**Problem to solve:** Rewrite the rows below as a numbered list, one item per line, and leave out any blank lines.

**Source data:**
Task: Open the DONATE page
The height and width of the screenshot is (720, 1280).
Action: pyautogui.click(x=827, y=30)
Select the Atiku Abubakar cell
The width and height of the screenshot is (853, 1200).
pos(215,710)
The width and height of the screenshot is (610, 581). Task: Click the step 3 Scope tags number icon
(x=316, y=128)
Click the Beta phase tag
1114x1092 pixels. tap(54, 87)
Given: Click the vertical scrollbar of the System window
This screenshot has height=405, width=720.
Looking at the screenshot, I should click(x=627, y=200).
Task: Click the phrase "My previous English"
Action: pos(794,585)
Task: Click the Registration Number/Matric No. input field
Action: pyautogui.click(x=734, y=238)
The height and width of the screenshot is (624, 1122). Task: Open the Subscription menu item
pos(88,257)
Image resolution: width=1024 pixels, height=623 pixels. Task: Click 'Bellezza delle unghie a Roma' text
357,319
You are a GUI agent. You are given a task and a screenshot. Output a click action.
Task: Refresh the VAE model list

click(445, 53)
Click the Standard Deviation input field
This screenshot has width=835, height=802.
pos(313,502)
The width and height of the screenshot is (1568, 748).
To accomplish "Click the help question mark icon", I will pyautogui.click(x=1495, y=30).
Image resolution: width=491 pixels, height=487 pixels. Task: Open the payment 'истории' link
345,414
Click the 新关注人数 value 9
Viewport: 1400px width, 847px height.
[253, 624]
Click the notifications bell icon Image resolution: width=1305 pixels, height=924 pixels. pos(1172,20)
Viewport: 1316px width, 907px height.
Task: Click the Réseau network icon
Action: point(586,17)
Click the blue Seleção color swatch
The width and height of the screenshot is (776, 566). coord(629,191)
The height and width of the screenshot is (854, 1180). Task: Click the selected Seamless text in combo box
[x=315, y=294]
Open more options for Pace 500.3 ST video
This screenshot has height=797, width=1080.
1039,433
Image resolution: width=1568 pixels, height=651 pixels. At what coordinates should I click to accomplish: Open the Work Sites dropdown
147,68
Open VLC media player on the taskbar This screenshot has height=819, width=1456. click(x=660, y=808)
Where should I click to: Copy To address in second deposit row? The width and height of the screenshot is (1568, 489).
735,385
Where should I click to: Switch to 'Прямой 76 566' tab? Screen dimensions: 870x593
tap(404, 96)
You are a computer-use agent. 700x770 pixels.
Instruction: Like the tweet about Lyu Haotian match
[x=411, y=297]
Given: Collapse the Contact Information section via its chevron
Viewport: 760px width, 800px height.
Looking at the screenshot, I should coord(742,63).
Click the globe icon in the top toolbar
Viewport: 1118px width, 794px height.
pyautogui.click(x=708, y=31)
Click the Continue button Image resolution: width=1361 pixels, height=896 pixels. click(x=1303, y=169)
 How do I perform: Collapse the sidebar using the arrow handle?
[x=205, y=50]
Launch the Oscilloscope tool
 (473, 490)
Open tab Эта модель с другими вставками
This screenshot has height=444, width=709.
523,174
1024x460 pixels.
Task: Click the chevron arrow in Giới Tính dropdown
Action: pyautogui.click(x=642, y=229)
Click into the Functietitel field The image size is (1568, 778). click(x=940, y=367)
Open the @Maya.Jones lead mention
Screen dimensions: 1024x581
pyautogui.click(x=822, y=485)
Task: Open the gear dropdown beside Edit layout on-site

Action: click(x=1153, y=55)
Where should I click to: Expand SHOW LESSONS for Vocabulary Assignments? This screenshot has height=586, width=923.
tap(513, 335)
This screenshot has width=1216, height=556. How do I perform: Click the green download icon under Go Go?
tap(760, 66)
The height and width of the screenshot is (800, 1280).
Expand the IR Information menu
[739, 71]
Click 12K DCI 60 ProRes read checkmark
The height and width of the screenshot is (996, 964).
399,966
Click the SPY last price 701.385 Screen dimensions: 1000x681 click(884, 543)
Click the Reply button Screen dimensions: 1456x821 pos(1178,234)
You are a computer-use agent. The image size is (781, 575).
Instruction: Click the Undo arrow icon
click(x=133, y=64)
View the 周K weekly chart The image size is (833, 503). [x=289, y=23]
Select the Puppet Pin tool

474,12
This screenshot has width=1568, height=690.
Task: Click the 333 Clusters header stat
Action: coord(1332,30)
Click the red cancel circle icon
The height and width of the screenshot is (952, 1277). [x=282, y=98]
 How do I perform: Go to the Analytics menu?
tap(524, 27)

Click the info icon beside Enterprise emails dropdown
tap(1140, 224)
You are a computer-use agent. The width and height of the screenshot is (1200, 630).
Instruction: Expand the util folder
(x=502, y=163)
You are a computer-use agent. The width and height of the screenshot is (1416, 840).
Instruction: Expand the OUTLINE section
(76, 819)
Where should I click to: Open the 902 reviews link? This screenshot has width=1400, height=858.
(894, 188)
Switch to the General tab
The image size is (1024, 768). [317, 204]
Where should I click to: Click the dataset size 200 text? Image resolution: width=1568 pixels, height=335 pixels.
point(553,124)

**Task result:**
1. Task: Open the DONATE page
2. The height and width of the screenshot is (720, 1280).
3. Action: pyautogui.click(x=827, y=30)
4. Select the Atiku Abubakar cell
5. The width and height of the screenshot is (853, 1200).
6. pos(215,710)
7. The width and height of the screenshot is (610, 581). Task: Click the step 3 Scope tags number icon
8. (x=316, y=128)
9. Click the Beta phase tag
10. 1114x1092 pixels. tap(54, 87)
11. Given: Click the vertical scrollbar of the System window
12. This screenshot has height=405, width=720.
13. Looking at the screenshot, I should click(x=627, y=200).
14. Task: Click the phrase "My previous English"
15. Action: pos(794,585)
16. Task: Click the Registration Number/Matric No. input field
17. Action: pyautogui.click(x=734, y=238)
18. The height and width of the screenshot is (624, 1122). Task: Open the Subscription menu item
19. pos(88,257)
20. Image resolution: width=1024 pixels, height=623 pixels. Task: Click 'Bellezza delle unghie a Roma' text
21. 357,319
22. You are a GUI agent. You are given a task and a screenshot. Output a click action.
23. Task: Refresh the VAE model list
24. click(445, 53)
25. Click the Standard Deviation input field
26. This screenshot has width=835, height=802.
27. pos(313,502)
28. The width and height of the screenshot is (1568, 748).
29. To accomplish "Click the help question mark icon", I will pyautogui.click(x=1495, y=30).
30. Image resolution: width=491 pixels, height=487 pixels. Task: Open the payment 'истории' link
31. 345,414
32. Click the 新关注人数 value 9
33. Viewport: 1400px width, 847px height.
34. [253, 624]
35. Click the notifications bell icon Image resolution: width=1305 pixels, height=924 pixels. pos(1172,20)
36. Viewport: 1316px width, 907px height.
37. Task: Click the Réseau network icon
38. Action: point(586,17)
39. Click the blue Seleção color swatch
40. The width and height of the screenshot is (776, 566). coord(629,191)
41. The height and width of the screenshot is (854, 1180). Task: Click the selected Seamless text in combo box
42. [x=315, y=294]
43. Open more options for Pace 500.3 ST video
44. This screenshot has height=797, width=1080.
45. 1039,433
46. Image resolution: width=1568 pixels, height=651 pixels. At what coordinates should I click to accomplish: Open the Work Sites dropdown
47. 147,68
48. Open VLC media player on the taskbar This screenshot has height=819, width=1456. click(x=660, y=808)
49. Where should I click to: Copy To address in second deposit row? The width and height of the screenshot is (1568, 489).
50. 735,385
51. Where should I click to: Switch to 'Прямой 76 566' tab? Screen dimensions: 870x593
52. tap(404, 96)
53. You are a computer-use agent. 700x770 pixels.
54. Instruction: Like the tweet about Lyu Haotian match
55. [x=411, y=297]
56. Given: Collapse the Contact Information section via its chevron
57. Viewport: 760px width, 800px height.
58. Looking at the screenshot, I should coord(742,63).
59. Click the globe icon in the top toolbar
60. Viewport: 1118px width, 794px height.
61. pyautogui.click(x=708, y=31)
62. Click the Continue button Image resolution: width=1361 pixels, height=896 pixels. click(x=1303, y=169)
63.  How do I perform: Collapse the sidebar using the arrow handle?
64. [x=205, y=50]
65. Launch the Oscilloscope tool
66.  (473, 490)
67. Open tab Эта модель с другими вставками
68. This screenshot has height=444, width=709.
69. 523,174
70. 1024x460 pixels.
71. Task: Click the chevron arrow in Giới Tính dropdown
72. Action: pyautogui.click(x=642, y=229)
73. Click into the Functietitel field The image size is (1568, 778). click(x=940, y=367)
74. Open the @Maya.Jones lead mention
75. Screen dimensions: 1024x581
76. pyautogui.click(x=822, y=485)
77. Task: Open the gear dropdown beside Edit layout on-site
78. Action: click(x=1153, y=55)
79. Where should I click to: Expand SHOW LESSONS for Vocabulary Assignments? This screenshot has height=586, width=923.
80. tap(513, 335)
81. This screenshot has width=1216, height=556. How do I perform: Click the green download icon under Go Go?
82. tap(760, 66)
83. The height and width of the screenshot is (800, 1280).
84. Expand the IR Information menu
85. [739, 71]
86. Click 12K DCI 60 ProRes read checkmark
87. The height and width of the screenshot is (996, 964).
88. 399,966
89. Click the SPY last price 701.385 Screen dimensions: 1000x681 click(884, 543)
90. Click the Reply button Screen dimensions: 1456x821 pos(1178,234)
91. You are a computer-use agent. The image size is (781, 575).
92. Instruction: Click the Undo arrow icon
93. click(x=133, y=64)
94. View the 周K weekly chart The image size is (833, 503). [x=289, y=23]
95. Select the Puppet Pin tool
96. 474,12
97. This screenshot has width=1568, height=690.
98. Task: Click the 333 Clusters header stat
99. Action: coord(1332,30)
100. Click the red cancel circle icon
101. The height and width of the screenshot is (952, 1277). [x=282, y=98]
102.  How do I perform: Go to the Analytics menu?
103. tap(524, 27)
104. Click the info icon beside Enterprise emails dropdown
105. tap(1140, 224)
106. You are a computer-use agent. The width and height of the screenshot is (1200, 630).
107. Instruction: Expand the util folder
108. (x=502, y=163)
109. You are a computer-use agent. The width and height of the screenshot is (1416, 840).
110. Instruction: Expand the OUTLINE section
111. (76, 819)
112. Where should I click to: Open the 902 reviews link? This screenshot has width=1400, height=858.
113. (894, 188)
114. Switch to the General tab
115. The image size is (1024, 768). [317, 204]
116. Where should I click to: Click the dataset size 200 text? Image resolution: width=1568 pixels, height=335 pixels.
117. point(553,124)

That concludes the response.